What to work on ->
a) In the HSDS chunking notebook excerpt, how is each chunk of a dataset stored?
b) Continue the HSDS chunking notebook excerpt from its final line.

Given passage ->

━━━━━━━━━━━━━━━━━━━━

Problem: Use h5stat (or hsstat for HSDS) with this file.  How many bytes have been allocatted?
Note: hsstat may need a minute before it shows the most recent changes.  

In [None]:
# Dataset storage is broken up into "chunks".  Each chunk is stored as a seperate S3 object
# unlike with h5py, datasets are always chunked (even if it is just one chunk!).
# Chunks are determined automtically if not provided in the dataset create call
dset.chunks  

In [None]:
# specify a chunk layout
f.create_dataset("chunked_data", (1024,1024,1024), dtype='f4',chunks=(1,1024,1024))
dset = f["chunked_data"]
dset.chunks

Problem: The server will "correct" chunk layouts that result in chunks that are too small or too large.  Try creating datasets with very small and very large chunks.  What chunk layout do you get?

In [None]:
# Delete a dataset by using the del operator.  With the HDF5 library, this doesn't leave
# "holes" in the file (you can use the h5repack tool to defragment.

━━━━━━━━━━━━━━━━━━━━

Data excerpt ->
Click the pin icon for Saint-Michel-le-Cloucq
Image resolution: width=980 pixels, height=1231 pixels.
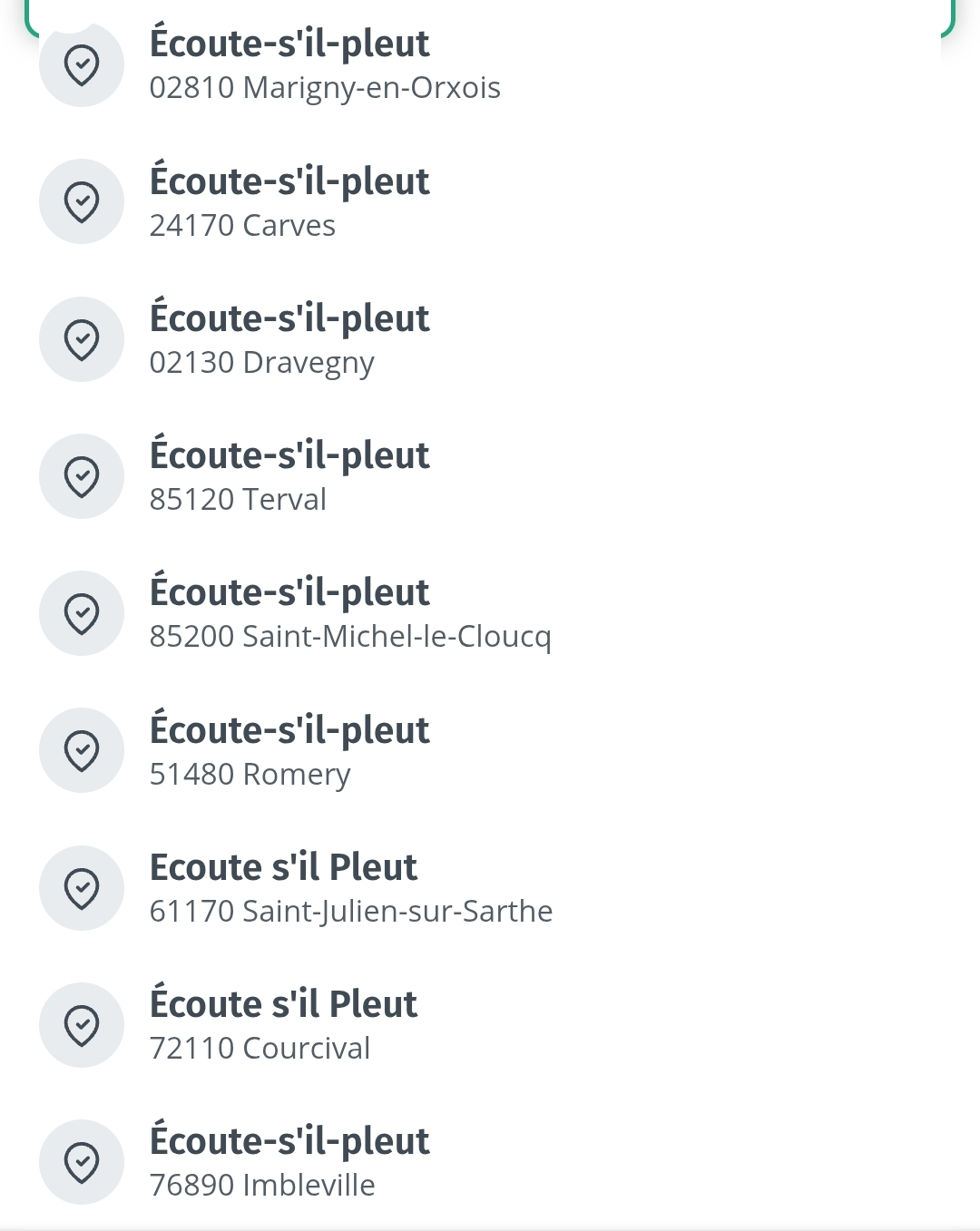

━━━━━━━━━━━━━━━━━━━━

Answers to the tasks ->
a) Each chunk is stored as a separate S3 object.

b)
# With HDF Server this is not an issue (since each chunk is stored
# as an object).
del f['test1']
list(f)

In [None]:
# If you would like a default value other than 0, specify a 
#   fill value when creating the dataset
f.create_dataset("fill_value", (1024,1024,1024), dtype='i4', fillvalue=42)
dset = f['fill_value']

In [None]:
dset[1,2,3:6]  # get 3 elements from the array

Problem: Run h5stat/hsstat with this file.  How many chunks in the dataset have been allocatted?

In [None]:
# release the file handle
f.close()